Large in physical size, that is. Mokyr’s examples include the diesel engine and the gas turbine, shipping containers, communications satellites launched by giant rockets, oil-drilling platforms, massive power stations, giant steel mills and huge airplanes.
Most are familiar sights today, but if we try to see them with the eyes of someone in 1914, they are awe-inspiring. This summer, I drove past the ruins of Henry Ford’s Highland Park plant, the largest manufacturing plant in the world when it opened in 1910. There, Ford set up the first auto assembly line and in 1914, the same year Europe went to war, started paying his workers $5 a day.
Three years later, the year the United States entered what was called the Great War, Ford started building the even larger Rouge plant in Dearborn, covering 960 acres – one-and-a-half square miles – with 100 miles of internal railroad track. More than 100,000 men worked there daily at its peak. A drive around the perimeter of the Rouge plant puts five miles on your odometer.

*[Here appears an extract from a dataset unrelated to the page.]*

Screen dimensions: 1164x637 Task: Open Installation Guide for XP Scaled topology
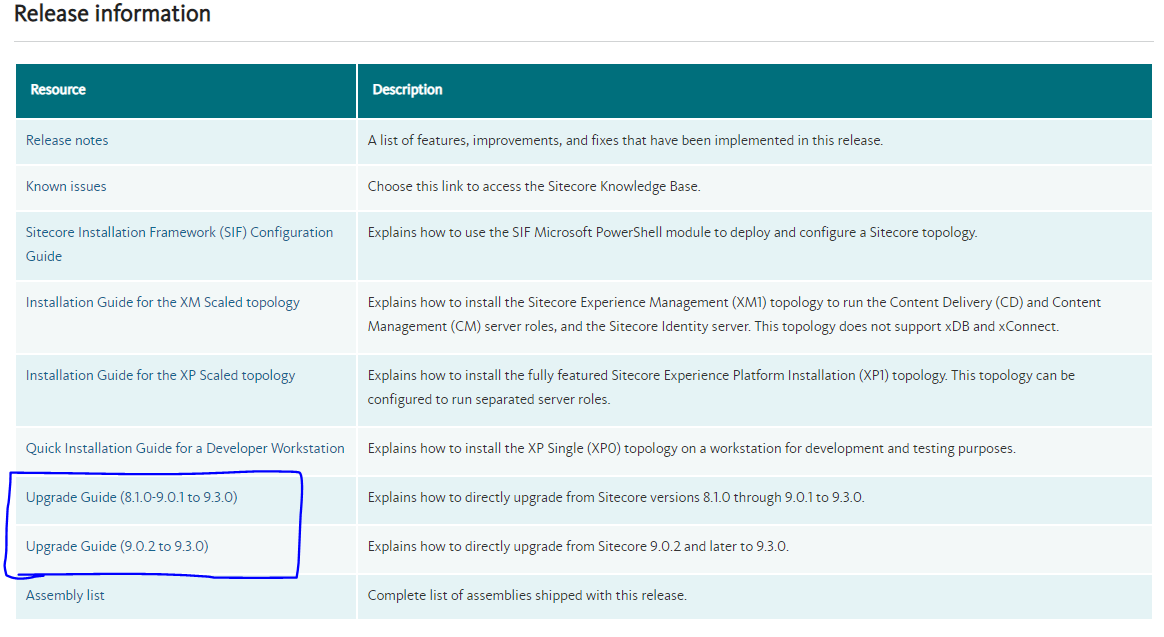pyautogui.click(x=160, y=375)
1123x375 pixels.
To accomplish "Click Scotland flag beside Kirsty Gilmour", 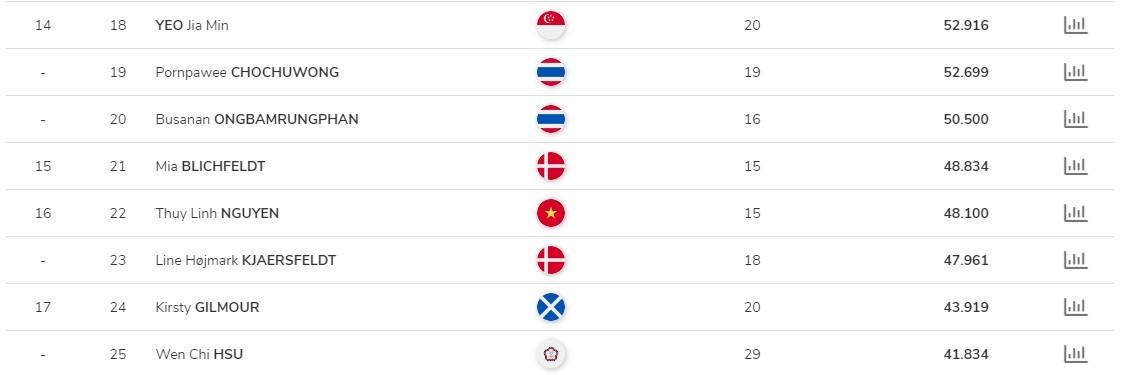I will 551,307.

To the men and women of 1914, these plants, like the giant steel factories along Cleveland’s Cuyahoga River and Pittsburgh’s Monongahela, must have been breathtaking. Most people then grew up on farms where the highest structure around was a church steeple.
Breathtaking too was the audacity of the entrepreneurs and capitalists who raised the money and designed these behemoths and many others.
Consider what immigrants, many on ocean liners among the largest ever built, saw as they entered New York Harbor in 1914. Giant ships sailing past the Statue of Liberty toward the skyscrapers of lower Manhattan, the offices of John D. Rockefeller at 26 Broadway and J.P. Morgan at 23 Wall Street, and behind them the gleaming new 60-story Gothic Woolworth Building, the tallest building in the world when it was completed in 1913 and until the Chrysler Building rose in 1930.
“Large” technology tended to encourage large bureaucracies and large government. You needed bureaucratic organization and centralized control to manage those 100,000 workers at the Rouge and, eventually, big unions as well. In 1913 and 1914 Congress created the Federal Reserve and the Federal Trade Commission and passed the Clayton Antitrust Act. It seemed natural when so much wealth was so visibly accumulated that government and labor unions should have some countervailing power.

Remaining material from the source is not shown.